Copywriting – it’s easy to see it as the fluffy combination of advertising and journalism, and a copywriter as a dilettante, dabbling in both arts and excelling in neither. But that’s an unfair assessment.
Good copywriting is a skilled profession that draws strongly on journalistic skills to produce a good result. An excellent copywriter will also have a strong understanding of marketing and commercial media, but it all starts with journalistic skills.
First and foremost, as a copywriter you are hired to tell a compelling story. You are usually aiming for your reader to take some action in response to your copy – buy goods or services, donate money, recall something about a brand next time they see it, or better understand an issue. It all starts with piquing the reader’s interest with a good headline and keeping them engaged with a compelling story.

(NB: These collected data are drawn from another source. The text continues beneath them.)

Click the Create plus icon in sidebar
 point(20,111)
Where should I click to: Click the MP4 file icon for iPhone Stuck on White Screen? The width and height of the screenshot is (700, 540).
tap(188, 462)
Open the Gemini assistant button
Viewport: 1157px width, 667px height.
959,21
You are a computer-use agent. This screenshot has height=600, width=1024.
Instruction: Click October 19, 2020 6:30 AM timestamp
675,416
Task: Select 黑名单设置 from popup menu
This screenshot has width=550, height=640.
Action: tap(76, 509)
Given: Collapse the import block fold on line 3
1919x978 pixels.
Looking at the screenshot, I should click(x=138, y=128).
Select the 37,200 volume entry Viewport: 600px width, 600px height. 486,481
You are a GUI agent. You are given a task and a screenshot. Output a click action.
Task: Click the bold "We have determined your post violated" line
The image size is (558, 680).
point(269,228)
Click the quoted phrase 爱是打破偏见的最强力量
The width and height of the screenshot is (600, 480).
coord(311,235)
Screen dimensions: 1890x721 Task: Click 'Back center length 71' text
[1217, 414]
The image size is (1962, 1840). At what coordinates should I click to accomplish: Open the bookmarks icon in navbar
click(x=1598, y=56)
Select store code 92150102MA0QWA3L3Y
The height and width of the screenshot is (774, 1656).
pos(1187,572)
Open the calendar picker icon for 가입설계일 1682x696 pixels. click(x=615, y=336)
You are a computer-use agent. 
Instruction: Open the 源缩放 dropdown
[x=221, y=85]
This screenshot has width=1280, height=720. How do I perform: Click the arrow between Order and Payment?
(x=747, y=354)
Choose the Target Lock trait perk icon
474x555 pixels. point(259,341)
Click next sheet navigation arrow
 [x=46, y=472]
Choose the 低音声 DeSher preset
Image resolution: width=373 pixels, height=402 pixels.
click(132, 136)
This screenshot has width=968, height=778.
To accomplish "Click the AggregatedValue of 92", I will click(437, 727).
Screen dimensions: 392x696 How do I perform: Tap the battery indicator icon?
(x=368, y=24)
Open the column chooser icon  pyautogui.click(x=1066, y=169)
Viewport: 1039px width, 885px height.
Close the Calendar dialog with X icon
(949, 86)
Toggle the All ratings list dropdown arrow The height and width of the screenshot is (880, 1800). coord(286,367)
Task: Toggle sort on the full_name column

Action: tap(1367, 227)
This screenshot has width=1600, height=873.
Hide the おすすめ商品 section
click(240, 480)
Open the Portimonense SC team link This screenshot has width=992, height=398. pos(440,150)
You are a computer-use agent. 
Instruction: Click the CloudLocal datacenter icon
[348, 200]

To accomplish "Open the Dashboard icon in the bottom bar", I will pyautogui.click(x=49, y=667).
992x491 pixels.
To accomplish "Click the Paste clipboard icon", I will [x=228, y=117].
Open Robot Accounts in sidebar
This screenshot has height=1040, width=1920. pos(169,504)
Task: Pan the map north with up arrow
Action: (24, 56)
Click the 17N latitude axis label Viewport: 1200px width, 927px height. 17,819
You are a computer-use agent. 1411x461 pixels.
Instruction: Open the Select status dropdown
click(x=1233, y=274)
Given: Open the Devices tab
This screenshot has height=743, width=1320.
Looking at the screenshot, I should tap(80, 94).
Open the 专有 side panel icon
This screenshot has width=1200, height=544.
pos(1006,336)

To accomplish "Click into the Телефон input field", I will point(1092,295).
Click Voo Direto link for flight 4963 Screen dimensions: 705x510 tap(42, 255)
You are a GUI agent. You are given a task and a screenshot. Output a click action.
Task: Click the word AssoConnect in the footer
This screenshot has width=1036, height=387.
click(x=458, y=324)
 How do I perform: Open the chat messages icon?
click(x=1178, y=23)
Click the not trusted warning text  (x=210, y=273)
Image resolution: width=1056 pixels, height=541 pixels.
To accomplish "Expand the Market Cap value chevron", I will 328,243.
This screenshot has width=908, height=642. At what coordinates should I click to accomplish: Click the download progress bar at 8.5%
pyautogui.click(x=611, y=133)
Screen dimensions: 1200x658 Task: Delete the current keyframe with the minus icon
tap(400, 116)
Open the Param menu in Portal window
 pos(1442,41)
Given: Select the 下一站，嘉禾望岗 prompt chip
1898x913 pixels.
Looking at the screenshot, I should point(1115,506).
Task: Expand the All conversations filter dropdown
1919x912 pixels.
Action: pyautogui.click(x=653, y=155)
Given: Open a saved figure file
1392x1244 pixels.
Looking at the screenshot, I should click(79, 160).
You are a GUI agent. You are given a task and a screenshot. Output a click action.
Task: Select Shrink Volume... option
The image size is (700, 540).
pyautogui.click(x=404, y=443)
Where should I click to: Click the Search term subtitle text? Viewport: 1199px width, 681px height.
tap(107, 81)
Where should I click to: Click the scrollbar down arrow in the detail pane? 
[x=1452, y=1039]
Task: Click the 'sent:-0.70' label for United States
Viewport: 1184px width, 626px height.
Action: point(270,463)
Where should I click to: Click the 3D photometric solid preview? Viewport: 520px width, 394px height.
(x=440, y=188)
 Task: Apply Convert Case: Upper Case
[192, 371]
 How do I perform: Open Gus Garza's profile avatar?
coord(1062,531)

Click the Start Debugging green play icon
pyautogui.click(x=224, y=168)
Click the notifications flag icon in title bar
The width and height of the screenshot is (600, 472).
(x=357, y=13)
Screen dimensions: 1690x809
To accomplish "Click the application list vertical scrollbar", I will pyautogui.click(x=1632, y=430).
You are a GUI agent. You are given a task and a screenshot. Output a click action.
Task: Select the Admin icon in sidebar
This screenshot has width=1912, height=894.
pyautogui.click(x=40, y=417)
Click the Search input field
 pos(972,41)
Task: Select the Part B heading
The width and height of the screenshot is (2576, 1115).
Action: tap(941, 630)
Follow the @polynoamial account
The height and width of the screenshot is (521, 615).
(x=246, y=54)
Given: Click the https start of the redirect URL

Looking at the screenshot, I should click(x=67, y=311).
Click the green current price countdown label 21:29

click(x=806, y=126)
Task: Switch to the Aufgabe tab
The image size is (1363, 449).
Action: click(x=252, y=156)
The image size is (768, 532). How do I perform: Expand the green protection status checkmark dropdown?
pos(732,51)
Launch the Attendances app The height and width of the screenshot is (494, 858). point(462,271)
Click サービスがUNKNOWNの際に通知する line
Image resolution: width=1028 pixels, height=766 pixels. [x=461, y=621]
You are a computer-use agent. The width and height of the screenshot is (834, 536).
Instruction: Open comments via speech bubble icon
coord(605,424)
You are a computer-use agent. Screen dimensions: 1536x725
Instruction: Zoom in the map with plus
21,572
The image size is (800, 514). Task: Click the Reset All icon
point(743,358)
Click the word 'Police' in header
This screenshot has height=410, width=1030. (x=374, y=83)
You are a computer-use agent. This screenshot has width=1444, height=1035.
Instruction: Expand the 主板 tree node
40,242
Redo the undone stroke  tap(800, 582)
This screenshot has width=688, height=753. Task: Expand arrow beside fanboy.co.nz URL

Like a good reporter, this usually means finding the story that lurks within the information you’ve been given. A journalist writing about the controversial Rushcutters Bay skate park may rely on Sascha and her skateboard to be their hook.
When copywriting, you might relate that more Australian youths and men die of suicide than any other cause, and go into specifics about the age range (15-44), triggers, prevention and support later in the copy.
It all starts with the hook.
They say that the key skill for selling (and friendship, and marriage, and parenting) is listening. It’s the same for journalism and copywriting.
First you keep your ear to the ground for story ideas, to feel the zeitgeist and hear how our language is evolving. Then you listen carefully to your editor, or your client, about the brief. Once the listening is done, you do a bit of reading between the lines, but it’s still listening. Then you’re listening to sources, and, finally, listening to yourself. What do your instincts tell you? Where do you need to dig deeper? Finally, you listen to the story. What are you missing? What isn’t being told?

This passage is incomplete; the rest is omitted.